Bug 1896226

Summary: recycler-pod template should not be in kubelet static manifests directory
Product: OpenShift Container Platform Reporter: Seth Jennings <sjenning>
Component: StorageAssignee: Seth Jennings <sjenning>
Storage sub component: Operators QA Contact: Wei Duan <wduan>
Status: CLOSED ERRATA Docs Contact:
Severity: high    
Priority: high CC: aos-bugs, fbertina, jerzhang, jsafrane, pehunt, rphillips
Version: 4.6   
Target Milestone: ---   
Target Release: 4.8.0   
Hardware: Unspecified   
OS: Unspecified   
Whiteboard:
Fixed In Version: Doc Type: Bug Fix
Doc Text:
Removes a misplaced recycler pod template from the kubelet static pod manifests directory. This resulted in kubelet log messages indicating failure to start the recycler static pod.
Story Points: ---
Clone Of: Environment:
Last Closed: 2021-07-27 22:34:10 UTC Type: Bug
Regression: --- Mount Type: ---
Documentation: --- CRM:
Verified Versions: Category: ---
oVirt Team: --- RHEL 7.3 requirements from Atomic Host:
Cloudforms Team: --- Target Upstream Version:
Embargoed:
Bug Depends On:    
Bug Blocks: 1932860    

Description Seth Jennings 2020-11-10 04:38:33 UTC
Description of problem:

https://github.com/openshift/machine-config-operator/pull/1687

Introduced a recycler-pod template but placed it in the kubelet's static manifests directory.
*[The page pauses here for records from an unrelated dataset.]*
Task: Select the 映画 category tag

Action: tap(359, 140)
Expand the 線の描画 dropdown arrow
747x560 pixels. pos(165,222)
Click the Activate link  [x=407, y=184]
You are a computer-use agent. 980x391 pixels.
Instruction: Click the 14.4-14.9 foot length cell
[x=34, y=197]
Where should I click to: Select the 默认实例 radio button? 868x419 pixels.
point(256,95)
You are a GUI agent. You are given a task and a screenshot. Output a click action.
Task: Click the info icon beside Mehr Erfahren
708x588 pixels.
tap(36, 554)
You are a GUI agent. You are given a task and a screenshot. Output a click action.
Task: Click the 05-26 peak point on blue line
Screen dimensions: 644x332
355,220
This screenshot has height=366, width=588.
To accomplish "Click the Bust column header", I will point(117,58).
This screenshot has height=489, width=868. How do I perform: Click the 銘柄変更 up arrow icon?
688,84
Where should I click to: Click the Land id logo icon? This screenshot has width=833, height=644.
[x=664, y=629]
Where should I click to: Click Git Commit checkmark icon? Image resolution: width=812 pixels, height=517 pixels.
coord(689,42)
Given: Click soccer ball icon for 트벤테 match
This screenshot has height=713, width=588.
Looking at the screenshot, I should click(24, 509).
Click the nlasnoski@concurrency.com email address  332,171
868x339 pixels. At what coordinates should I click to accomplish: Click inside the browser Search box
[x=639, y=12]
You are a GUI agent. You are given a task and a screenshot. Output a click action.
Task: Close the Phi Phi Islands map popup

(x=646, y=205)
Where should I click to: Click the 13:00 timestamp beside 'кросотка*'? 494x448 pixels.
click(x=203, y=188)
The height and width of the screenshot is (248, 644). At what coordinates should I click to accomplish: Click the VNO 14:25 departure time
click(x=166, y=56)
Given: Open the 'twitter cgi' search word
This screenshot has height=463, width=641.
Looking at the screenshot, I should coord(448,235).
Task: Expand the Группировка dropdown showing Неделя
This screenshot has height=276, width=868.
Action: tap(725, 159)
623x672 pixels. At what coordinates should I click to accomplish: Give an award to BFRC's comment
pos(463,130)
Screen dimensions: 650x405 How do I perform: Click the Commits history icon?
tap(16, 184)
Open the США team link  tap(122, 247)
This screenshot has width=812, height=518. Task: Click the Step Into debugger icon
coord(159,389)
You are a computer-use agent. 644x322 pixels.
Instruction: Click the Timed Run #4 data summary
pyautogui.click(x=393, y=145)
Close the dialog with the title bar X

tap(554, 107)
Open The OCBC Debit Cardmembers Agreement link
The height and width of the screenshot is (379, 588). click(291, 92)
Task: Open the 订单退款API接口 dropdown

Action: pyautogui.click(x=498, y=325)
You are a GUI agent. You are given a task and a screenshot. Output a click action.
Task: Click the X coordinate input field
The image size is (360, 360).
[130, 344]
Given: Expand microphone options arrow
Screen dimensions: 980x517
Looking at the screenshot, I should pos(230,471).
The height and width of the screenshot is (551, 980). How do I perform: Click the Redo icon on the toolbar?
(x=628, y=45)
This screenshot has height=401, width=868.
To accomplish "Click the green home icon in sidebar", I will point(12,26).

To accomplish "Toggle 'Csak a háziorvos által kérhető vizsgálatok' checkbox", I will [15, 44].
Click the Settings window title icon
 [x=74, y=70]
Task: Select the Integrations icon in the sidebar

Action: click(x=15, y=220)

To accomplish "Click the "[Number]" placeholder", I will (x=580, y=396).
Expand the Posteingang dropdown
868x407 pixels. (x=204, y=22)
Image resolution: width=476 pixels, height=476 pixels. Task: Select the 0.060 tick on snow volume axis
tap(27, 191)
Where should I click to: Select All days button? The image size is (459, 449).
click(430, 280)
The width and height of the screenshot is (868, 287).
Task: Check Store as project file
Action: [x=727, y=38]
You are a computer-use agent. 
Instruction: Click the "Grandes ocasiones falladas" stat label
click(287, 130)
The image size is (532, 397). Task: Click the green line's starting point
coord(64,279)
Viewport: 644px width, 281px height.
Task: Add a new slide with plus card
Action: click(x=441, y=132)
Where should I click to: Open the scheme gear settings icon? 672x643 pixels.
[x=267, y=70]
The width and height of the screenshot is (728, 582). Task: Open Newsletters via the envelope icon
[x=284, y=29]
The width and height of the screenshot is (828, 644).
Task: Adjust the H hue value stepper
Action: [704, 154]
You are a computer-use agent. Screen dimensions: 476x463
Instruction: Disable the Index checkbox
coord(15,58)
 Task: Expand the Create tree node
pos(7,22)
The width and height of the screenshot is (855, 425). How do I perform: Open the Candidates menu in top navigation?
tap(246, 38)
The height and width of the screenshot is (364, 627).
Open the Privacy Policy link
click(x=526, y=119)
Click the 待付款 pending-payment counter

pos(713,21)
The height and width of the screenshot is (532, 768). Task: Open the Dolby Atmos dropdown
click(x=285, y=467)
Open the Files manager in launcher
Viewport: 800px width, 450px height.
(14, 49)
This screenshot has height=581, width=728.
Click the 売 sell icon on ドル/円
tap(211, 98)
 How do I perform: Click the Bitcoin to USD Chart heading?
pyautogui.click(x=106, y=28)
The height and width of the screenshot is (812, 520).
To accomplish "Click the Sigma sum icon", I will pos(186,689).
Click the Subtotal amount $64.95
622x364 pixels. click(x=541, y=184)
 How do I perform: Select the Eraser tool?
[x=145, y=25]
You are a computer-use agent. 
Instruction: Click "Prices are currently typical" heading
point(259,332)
It is trying to run it once per second

Nov 09 09:55:44 master-0.ocp.variantweb.net hyperkube[1944]: I1109 09:55:44.815976    1944 kubelet.go:1891] SyncLoop (SYNC): 2 pods; recyler-pod-master-0.ocp.variantweb.net_openshift-infra(1974bdf306c9e1ace3cc502fe8a2f041), sdn-q9qqv_openshift-sdn(45f227b2-1dc4-4547-8198-a40a8b8ca516)
Nov 09 09:55:44 master-0.ocp.variantweb.net hyperkube[1944]: I1109 09:55:44.816022    1944 kubelet.go:1936] Pod "recyler-pod-master-0.ocp.variantweb.net_openshift-infra(1974bdf306c9e1ace3cc502fe8a2f041)" has completed, ignoring remaining sync work: sync
Nov 09 09:55:45 master-0.ocp.variantweb.net hyperkube[1944]: I1109 09:55:45.815114    1944 kubelet.go:1891] SyncLoop (SYNC): 2 pods; ovs-ktg7f_openshift-sdn(6e2cd68b-b8d0-49ca-ae20-340c0578407c), recyler-pod-master-0.ocp.variantweb.net_openshift-infra(1974bdf306c9e1ace3cc502fe8a2f041)
Nov 09 09:55:45 master-0.ocp.variantweb.net hyperkube[1944]: I1109 09:55:45.815171    1944 kubelet.go:1936] Pod "recyler-pod-master-0.ocp.variantweb.net_openshift-infra(1974bdf306c9e1ace3cc502fe8a2f041)" has completed, ignoring remaining sync work: sync

# journalctl -u kubelet --since="1 hour ago" | grep recyler-pod | wc -l
7266

Version-Release number of selected component (if applicable):
4.6.3

How reproducible:
Always on masters

Steps to Reproduce:
1. Install a cluster
2.
3.

Actual results:
Master kubelet logs fill with sync's for the recycler pod

Expected results:
The recycler-pod template is not in the kubelet static manifests directory

Additional info:

Comment 1 Seth Jennings 2020-11-18 19:52:21 UTC
The way I see it, this will be a 3 step fix:

1. Move location of the recycler pod in MCO
2. Change KCM to use new location
3. Project empty file at old location (is there a way to remove a previously projected file?) so the kubelet doesn't try to start it all the time

Comment 2 Peter Hunt 2020-11-18 19:55:58 UTC
it's possible it's also continuously running because it's never actually being created, because of https://github.com/openshift/machine-config-operator/pull/2215

Comment 3 Peter Hunt 2020-11-18 19:56:26 UTC
which is more reason to not have it a static pod

Comment 4 Seth Jennings 2020-11-18 19:59:09 UTC
first step PR
https://github.com/openshift/machine-config-operator/pull/2238

Comment 6 Yu Qi Zhang 2020-12-08 17:24:54 UTC
Assigning to Seth as he is working on the PR, also moving over to storage board as that was the original component for the recycler pod as per bug 1805908.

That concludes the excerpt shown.